Ils retournent sur leurs pas et rejoignent les dix apôtres qui se sont arrêtés à l’écart, comprenant qu’André dialogue confidentiellement avec le Maître. A ce moment Judas arrive en courant. On dirait un gros papillon qui vole sur le pré tant il court rapidement, avec son manteau qui vole en arrière pendant qu’il se livre à une vraie joute de signes.
« Mais qu’est-ce qu’il a ? demande Pierre. Il est devenu fou ? »

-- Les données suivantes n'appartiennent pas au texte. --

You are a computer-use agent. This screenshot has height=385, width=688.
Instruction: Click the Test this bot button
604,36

Avant que personne ne puisse lui répondre, Judas, arrivé à proximité, peut crier, tout essoufflé par sa course :
« Arrête-toi, Maître. Ecoute-moi avant d’aller à la maison… Il y a un piège… Ah ! Quels lâches… ! »
Il a rejoint le groupe :
« Maître ! On ne peut plus y aller ! Les pharisiens sont dans le village, et ils viennent chaque jour à la maison. Ils t’attendent pour te faire du mal. Ils chassent ceux qui viennent te chercher. Ils les effraient avec des anathèmes horribles. Que veux-tu faire ? Ici tu serais persécuté et ton travail serait anéanti… L’un d’eux m’a vu et m’a attaqué, un vilain vieillard au gros nez qui me connaît parce que c’est l’un des scribes du Temple. Car il y a aussi des scribes. Il m’a attaqué en me griffant et en m’insultant de sa voix de faucon. Tant qu’il m’a insulté et griffé – regarde… (il montre un poignet et une joue où l’on voit clairement la trace des ongles) –, je l’ai laissé faire. Mais quand il a bavé sur toi, je l’ai pris au collet…

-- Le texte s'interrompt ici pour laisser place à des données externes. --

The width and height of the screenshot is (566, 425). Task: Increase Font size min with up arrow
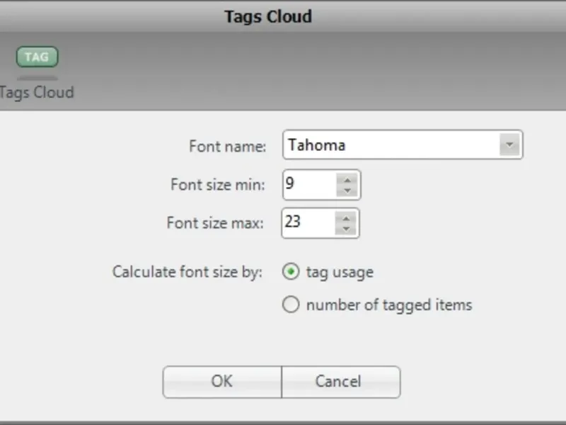click(x=347, y=180)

– Mais, Judas ! S’écrie Jésus.
– Non, Maître, je ne l’ai pas étranglé. Je l’ai seulement empêché de blasphémer contre toi, et je l’ai laissé partir. Maintenant il est là-bas et il meurt de peur à cause du danger qu’il a couru… Mais nous, éloignons-nous, je t’en prie. D’ailleurs, personne n’oserait plus venir te trouver…
– Maître !
– Mais c’est une horreur !
– Judas a raison.
– Ils sont aux aguets comme des hyènes !
– Feu du Ciel qui es descendu sur Sodome, pourquoi ne reviens-tu pas ?
– Mais sais-tu que tu as été brave, mon garçon ? Dommage que je n’aie pas été pas là, je t’aurais aidé.
– Ah ! Pierre, si tu avais été là, ce petit faucon aurait perdu ses plumes et sa voix pour toujours.
– Mais comment as-tu fait pour… pour ne pas y aller jusqu’au bout ?
– Eh bien… Ça a été un éclair dans mon esprit. Une pensée m’est venue de je ne sais quelles profondeurs du cœur : “ Le Maître condamne la violence ”, et je me suis arrêté. Cela m’a donné un coup encore plus fort que le choc que j’avais reçu sur le mur contre lequel m’a jeté le scribe quand il m’a attaqué. J’en ai eu les nerfs presque brisés… au point que je n’aurais pas eu la force de frapper. Comme il est dur de se vaincre !…
– Tu as été vraiment brave ! N’est-ce pas, Maître ? Tu ne dis pas ta pensée ? »
Pierre est si heureux de la conduite de Judas qu’il ne voit pas comment Jésus est passé du lumineux visage qu’il avait au début à une mine sévère qui lui assombrit le regard et lui serre la bouche, qui paraît devenir plus fine.
Mais il finit par parler :
« Je dis que je suis plus dégoûté de votre façon de penser que de la conduite des juifs. Eux, ce sont des malheureux plongés dans les ténèbres. Vous, qui êtes avec la Lumière, vous êtes durs, vindicatifs, vous murmurez, vous êtes violents. Comme eux, vous approuvez la brutalité. Je vous le dis, vous me donnez la preuve que vous êtes toujours ce que vous étiez quand vous m’avez vu pour la première fois. J’en ressens de la douleur. En ce qui concerne les pharisiens, vous savez que Jésus Christ ne fuit pas. Pour vous, retirez-vous. Je vais les affronter. Je ne suis pas un lâche. Si, après leur avoir parlé, je n’arrive pas à les convaincre, je me retirerai. On ne doit pas pouvoir prétendre que je n’ai pas essayé de toutes les manières possibles de les attirer à moi. Ils sont eux aussi des fils d’Abraham. Je fais mon devoir jusqu’au bout. Leur condamnation doit venir uniquement de leur mauvaise volonté et pas de ma négligence à leur égard. »
Jésus prend alors la direction de la maison dont on aperçoit le toit bas au-delà d’une rangée d’arbres nus. Les apôtres le suivent, tête basse, en parlant tout bas entre eux.